All lines from the one containing "The width and height of the screenshot is (714, 518)." through the end of the entries below should appear in the answer exactly, with no others.

### SUPPLIED MATERIAL

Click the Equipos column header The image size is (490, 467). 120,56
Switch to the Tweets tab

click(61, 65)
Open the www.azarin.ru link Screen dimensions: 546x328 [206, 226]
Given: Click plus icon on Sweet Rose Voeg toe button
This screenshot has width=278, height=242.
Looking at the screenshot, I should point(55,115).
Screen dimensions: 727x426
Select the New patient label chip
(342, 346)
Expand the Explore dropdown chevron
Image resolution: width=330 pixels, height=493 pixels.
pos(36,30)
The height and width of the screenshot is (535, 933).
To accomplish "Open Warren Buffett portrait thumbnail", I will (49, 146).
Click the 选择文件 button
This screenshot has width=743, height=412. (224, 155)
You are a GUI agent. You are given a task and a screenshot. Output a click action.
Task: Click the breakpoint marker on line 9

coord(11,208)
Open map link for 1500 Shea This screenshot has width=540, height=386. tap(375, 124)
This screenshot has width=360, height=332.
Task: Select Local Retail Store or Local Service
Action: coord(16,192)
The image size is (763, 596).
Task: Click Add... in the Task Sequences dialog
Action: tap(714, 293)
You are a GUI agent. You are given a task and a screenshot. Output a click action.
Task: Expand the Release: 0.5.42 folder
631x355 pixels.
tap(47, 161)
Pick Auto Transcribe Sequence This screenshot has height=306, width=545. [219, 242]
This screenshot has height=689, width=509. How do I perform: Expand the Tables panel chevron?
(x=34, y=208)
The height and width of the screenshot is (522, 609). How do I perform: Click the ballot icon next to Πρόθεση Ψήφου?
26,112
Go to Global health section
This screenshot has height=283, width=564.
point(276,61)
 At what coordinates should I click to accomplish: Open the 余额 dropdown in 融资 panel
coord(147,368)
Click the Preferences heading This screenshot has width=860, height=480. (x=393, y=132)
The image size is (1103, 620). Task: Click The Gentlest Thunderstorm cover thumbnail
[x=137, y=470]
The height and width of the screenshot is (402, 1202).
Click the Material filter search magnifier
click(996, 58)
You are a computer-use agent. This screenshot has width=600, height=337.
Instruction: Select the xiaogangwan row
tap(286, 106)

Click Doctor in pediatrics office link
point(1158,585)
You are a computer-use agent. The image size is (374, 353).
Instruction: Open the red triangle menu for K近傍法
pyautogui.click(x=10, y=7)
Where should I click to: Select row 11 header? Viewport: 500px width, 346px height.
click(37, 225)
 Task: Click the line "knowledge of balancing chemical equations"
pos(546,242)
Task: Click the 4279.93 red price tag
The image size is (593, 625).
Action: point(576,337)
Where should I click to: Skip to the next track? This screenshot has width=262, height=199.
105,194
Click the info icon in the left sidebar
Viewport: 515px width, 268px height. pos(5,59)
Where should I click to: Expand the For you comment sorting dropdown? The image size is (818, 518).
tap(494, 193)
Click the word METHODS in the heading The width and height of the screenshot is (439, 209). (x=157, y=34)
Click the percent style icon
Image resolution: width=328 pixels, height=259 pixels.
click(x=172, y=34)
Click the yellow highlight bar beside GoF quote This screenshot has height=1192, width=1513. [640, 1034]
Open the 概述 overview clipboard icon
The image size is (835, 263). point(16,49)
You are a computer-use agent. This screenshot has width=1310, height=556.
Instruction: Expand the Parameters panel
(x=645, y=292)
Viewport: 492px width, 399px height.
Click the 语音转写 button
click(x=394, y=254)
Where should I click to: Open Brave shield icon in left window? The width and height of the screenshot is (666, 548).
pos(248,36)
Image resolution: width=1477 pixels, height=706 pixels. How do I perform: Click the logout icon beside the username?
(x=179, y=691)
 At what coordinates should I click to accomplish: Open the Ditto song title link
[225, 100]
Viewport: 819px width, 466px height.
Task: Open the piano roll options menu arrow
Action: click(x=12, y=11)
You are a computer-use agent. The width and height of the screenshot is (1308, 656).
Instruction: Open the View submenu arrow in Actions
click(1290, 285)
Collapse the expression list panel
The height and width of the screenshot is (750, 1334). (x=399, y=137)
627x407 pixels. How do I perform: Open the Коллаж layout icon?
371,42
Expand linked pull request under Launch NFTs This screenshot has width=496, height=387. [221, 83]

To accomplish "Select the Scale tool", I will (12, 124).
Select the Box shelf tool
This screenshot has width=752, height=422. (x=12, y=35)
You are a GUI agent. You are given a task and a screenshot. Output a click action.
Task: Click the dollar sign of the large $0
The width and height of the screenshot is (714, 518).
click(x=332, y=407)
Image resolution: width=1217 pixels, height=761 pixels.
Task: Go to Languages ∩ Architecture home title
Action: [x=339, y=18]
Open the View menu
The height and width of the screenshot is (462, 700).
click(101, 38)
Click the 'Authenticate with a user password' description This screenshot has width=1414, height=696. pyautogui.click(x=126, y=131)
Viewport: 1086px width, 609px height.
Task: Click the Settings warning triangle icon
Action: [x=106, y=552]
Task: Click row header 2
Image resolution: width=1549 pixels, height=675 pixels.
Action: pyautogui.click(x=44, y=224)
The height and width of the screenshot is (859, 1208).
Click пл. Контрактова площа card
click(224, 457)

######

OUTPUT FOR THIS TASK
The width and height of the screenshot is (714, 518).
click(x=332, y=407)
Image resolution: width=1217 pixels, height=761 pixels.
Task: Go to Languages ∩ Architecture home title
Action: [x=339, y=18]
Open the View menu
The height and width of the screenshot is (462, 700).
click(101, 38)
Click the 'Authenticate with a user password' description This screenshot has width=1414, height=696. pyautogui.click(x=126, y=131)
Viewport: 1086px width, 609px height.
Task: Click the Settings warning triangle icon
Action: [x=106, y=552]
Task: Click row header 2
Image resolution: width=1549 pixels, height=675 pixels.
Action: pyautogui.click(x=44, y=224)
The height and width of the screenshot is (859, 1208).
Click пл. Контрактова площа card
click(224, 457)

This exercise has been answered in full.